One of the EU’s priorities has been to prevent any alternative economic model emerging in Europe. A no-deal Brexit would almost certainly do that. Britain would either opt for the Corbynite approach of heavily subsidised industry or try to turn itself into a western Singapore, in a bid to regain competitiveness. Both would damage the EU’s interests.
Despite this concern, there have been no breakthroughs in the negotiations. I am told that the UK government is ‘by no means there yet’ when it comes to persuading the EU member states to change Michel Barnier’s negotiating position. Barnier is arguing with ever greater ferocity against Theresa May’s Chequers proposal.
Not all member states share Barnier’s hostility towards Chequers. Some are even interested in what it proposes. But there is nowhere near the kind of momentum behind May’s proposals that would lead to the EU being prepared to break up the single market in the way that Chequers envisages. Pragmatically, one might think that a British proposal that would see it essentially stay in the single market where it has a trade deficit with the EU and leave where it has a surplus would seem attractive to the EU. But this is to ignore the fact that the EU is far more a political construct than an economic one.
What happens next? One option would be for May to make further concessions to help make Chequers more acceptable to the EU. But she has very little room for manoeuvre. As one MP — on whose loyalty she depends — warns, if May concedes on either the customs union or free movement, it would be ‘an act of self-immolation’.
The Tory reaction to Chequers, which has been far more hostile than Downing Street expected, means that May is boxed in. So while neither the UK government nor the EU 27 want ‘no deal’, Chequers isn’t going to happen in its present form. This revives the possibility of a Canada-style free trade agreement.
The EU has long said that it is prepared to do a tariff-free, quota-free trade deal with the UK. This would please Brexiteers, since it would see the UK unambiguously leave the single market, the customs union and the jurisdiction of the European Court of Justice. As Jacob Rees-Mogg mischievously pointed out after a meeting with Barnier on Monday, Eurosceptics and the EU’s chief negotiator agree with each other more than the British government does.
One can see how May could sell a Canada-style deal to her party and the country. She could say that she tried to negotiate a closer economic relationship with the EU than a simple free trade deal, but that was not possible without making concessions which would have compromised the referendum result. She could argue that the choice was now between this agreement and the chaos of no deal, and that there was no time left to negotiate anything else. Indeed, seeing as the government doesn’t intend to introduce the withdrawal act until January next year, this will be part of May’s argument whatever agreement is reached.

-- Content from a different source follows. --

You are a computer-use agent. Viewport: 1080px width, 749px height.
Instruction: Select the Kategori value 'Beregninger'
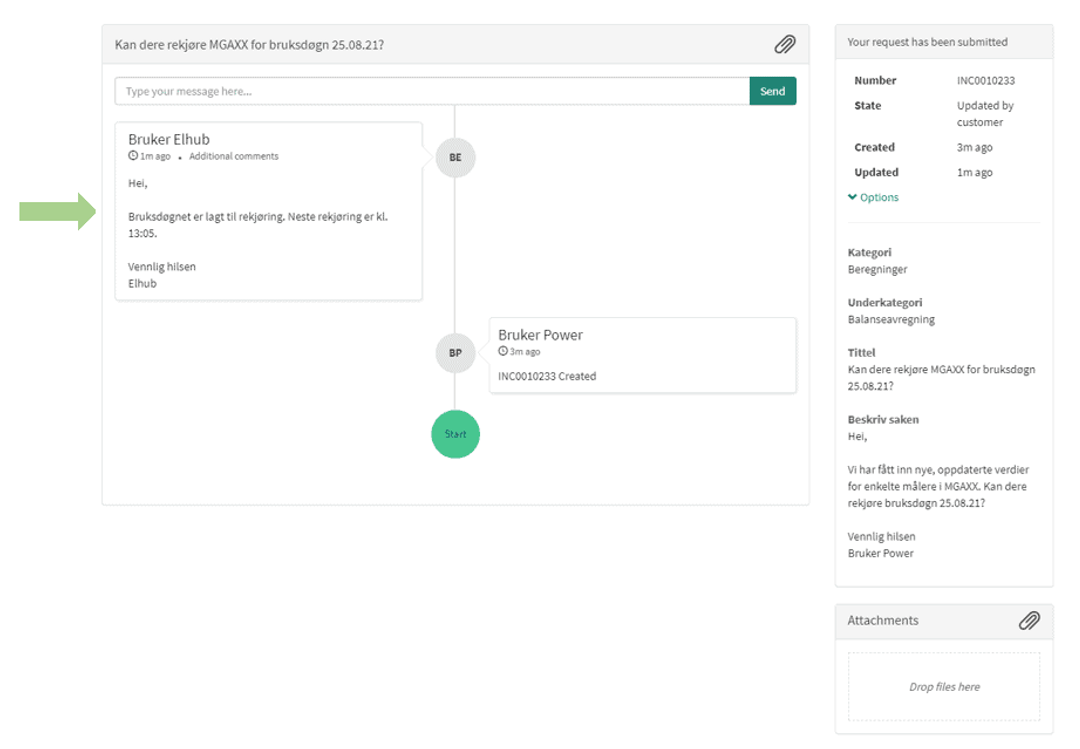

But a Canada-style arrangement runs into two problems straight away. The first, and most important, is the so-called backstop. Given what the UK agreed to last December, such a deal would quickly create checks on trade between Northern Ireland and the rest of the UK. Even if Tory MPs could be persuaded to accept this, the Democratic Unionist Party — upon whom the Tories are reliant for their majority — would almost certainly not. So this scenario relies on the EU allowing the UK to at least soften what it signed up to in December.
The other reason that May has not chosen a Canada-style deal is that No. 10 fears what it would mean for those UK industries with complex, Europe-wide supply chains. Even if the Irish border were not an issue, there would still be many figures in the cabinet who would argue for a closer economic relationship with the EU than a Canada-style deal would allow for.
May is no longer able to make many more concessions. She has already lost two senior ministers over the Chequers proposals and, since quitting the government, Boris Johnson has recovered his mojo. At Tory conference, he will be the star of the fringe once more. His address to a thousand-person rally will easily overshadow the main conference programme on Tuesday.
There are still formidable obstacles to the former foreign secretary becoming prime minister. For one thing, it is hard to see how he would get through the parliamentary rounds of any Tory leadership contest. But his renewed popularity with the grassroots is a reminder of May’s vulnerability.
For all these reasons, one of those who has acted as a go-between for No. 10 and Tory Brexiteers thinks that Canada is becoming a likely option. But as another Tory cautions: ‘If anyone tells you they are sure of how all this is going to play out, they are lying.’